***** SOURCE EXCERPT *****

Posted by on in Paths Blogs

Folklore and myth are full of lost children—abandoned due to curses, hidden away by fearful parents, exiled by evil kings and cruel stepmothers. Cast on the waters, left on hilltops, hidden in caves, their fate seems murky— until they reappear to either tragedy or triumph. Oedipus learns his true identity only to discover that he has fulfilled the dark prophecy that he was trying to outrun. But Perseus and Dionysos emerge victorious, avenging their rejection. Likewise, the youngest sons or rejected daughters of folktales overcome their outcast status and achieve treasure and acclaim. 

 

It’s not hard to understand the popularity of this theme—who hasn’t felt out of place at times in the family that raised them or fantasized about having a secret destiny? And what parent hasn’t feared the loss of a child? Even today stories of babies switched at birth or reunions with  children given up for adoption rivet our attention.

 

But there’s another reason for the persistence of these stories. For have we not all lost a child, our own child self? The part of ourselves, innocent and earnest, that had to be ceded to the demands of adulthood? Like guilty parents, we don’t necessarily want to be reminded of that loss or look too closely at the experience of children as they too approach it. Our unease is reflected in our tendency to fill children’s entertainment with noise and gaiety and ironic versions of adult realities.

 

But just as the lost children of legend found their way back from obscurity, so too there are ways for one’s inner child to re-emerge. The secret is listening to unlikely voices. In myth these take the form of dreams and oracles that guide the hero on his way. In fairy tales they are small animals or poor old women in the woods who offer timely advice. The modern equivalent might be paying attention to nature, cultivating “beginner’s mind” in meditation, or setting aside cynicism in the practice of magic and ritual.

 

And we can listen to Mr Rogers. Yes really.

*****

WHAT THIS EXERCISE ASKS:
a) In the post on lost children, what form do the unlikely voices take in fairy tales?
b) From the post on lost children, output the passage from "It’s not hard" to "rivet our attention.".

***** ITEMS *****

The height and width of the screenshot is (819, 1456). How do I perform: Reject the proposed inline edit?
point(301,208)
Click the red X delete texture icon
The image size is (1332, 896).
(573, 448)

*****
***** ITEMS *****

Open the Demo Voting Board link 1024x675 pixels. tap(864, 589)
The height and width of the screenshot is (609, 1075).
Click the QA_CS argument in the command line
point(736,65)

*****
***** ITEMS *****

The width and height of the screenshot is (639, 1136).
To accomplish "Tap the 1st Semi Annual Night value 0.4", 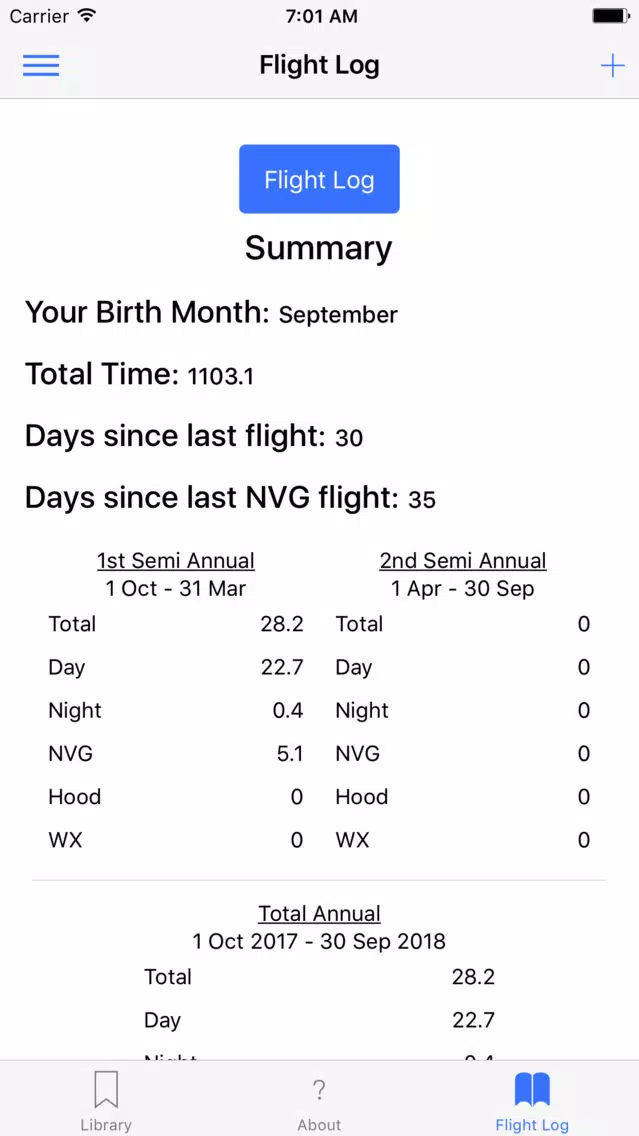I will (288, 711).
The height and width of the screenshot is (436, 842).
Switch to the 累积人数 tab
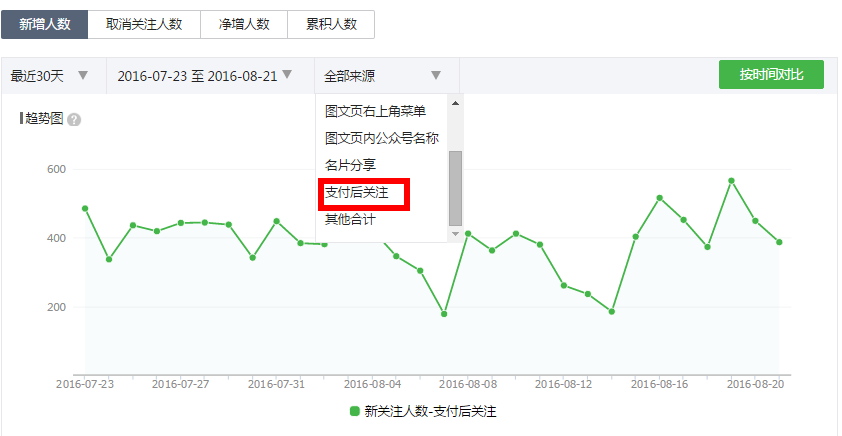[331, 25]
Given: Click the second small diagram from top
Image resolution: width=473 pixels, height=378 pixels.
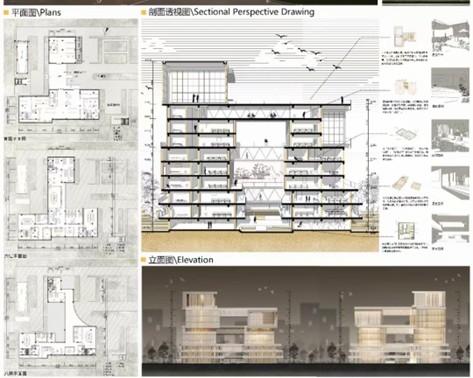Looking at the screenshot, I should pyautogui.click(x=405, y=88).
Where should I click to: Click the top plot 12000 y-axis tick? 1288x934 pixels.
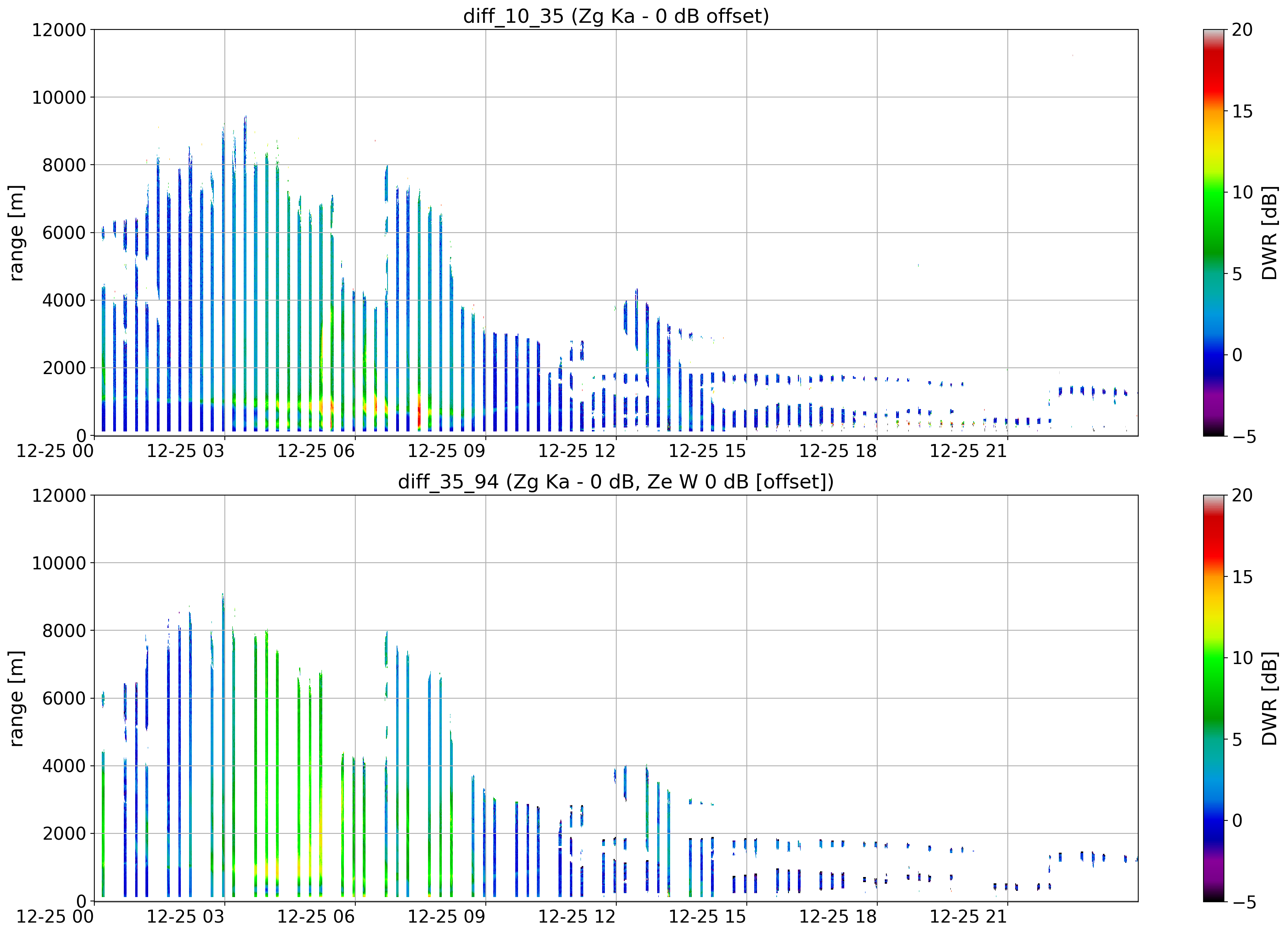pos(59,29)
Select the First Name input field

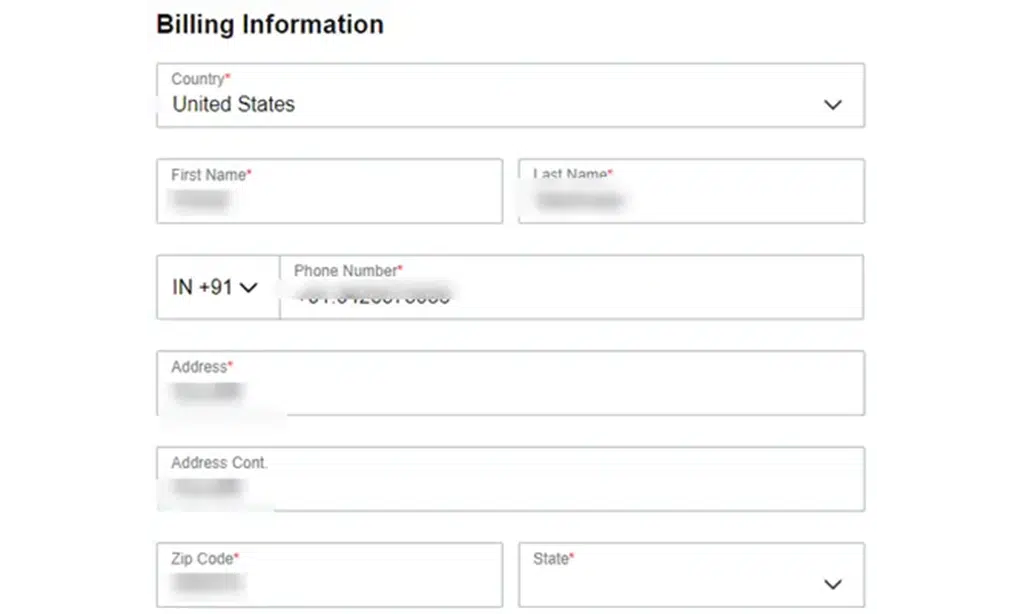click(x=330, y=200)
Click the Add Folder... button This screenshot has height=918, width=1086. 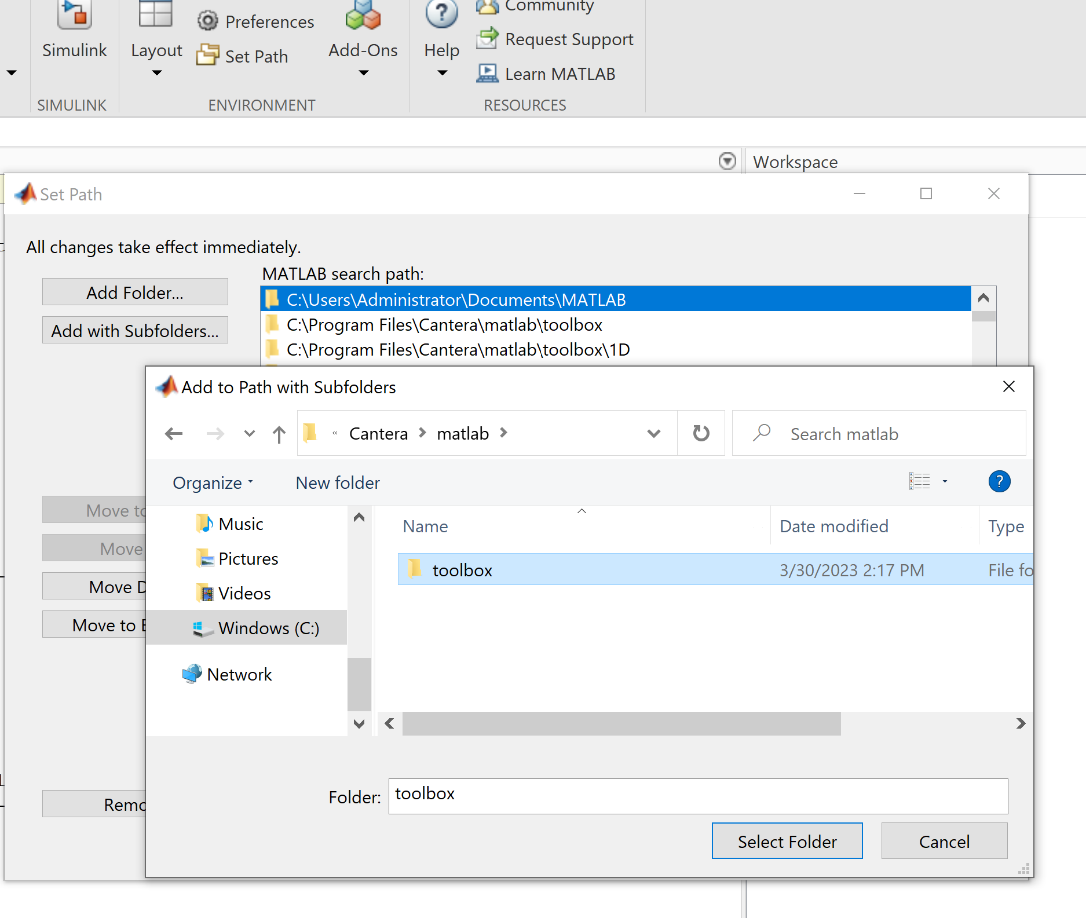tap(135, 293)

*****

SOLUTIONS TO THE EXERCISE:
a) They take the form of small animals or poor old women in the woods who offer timely advice.

b)
It’s not hard to understand the popularity of this theme—who hasn’t felt out of place at times in the family that raised them or fantasized about having a secret destiny? And what parent hasn’t feared the loss of a child? Even today stories of babies switched at birth or reunions with  children given up for adoption rivet our attention.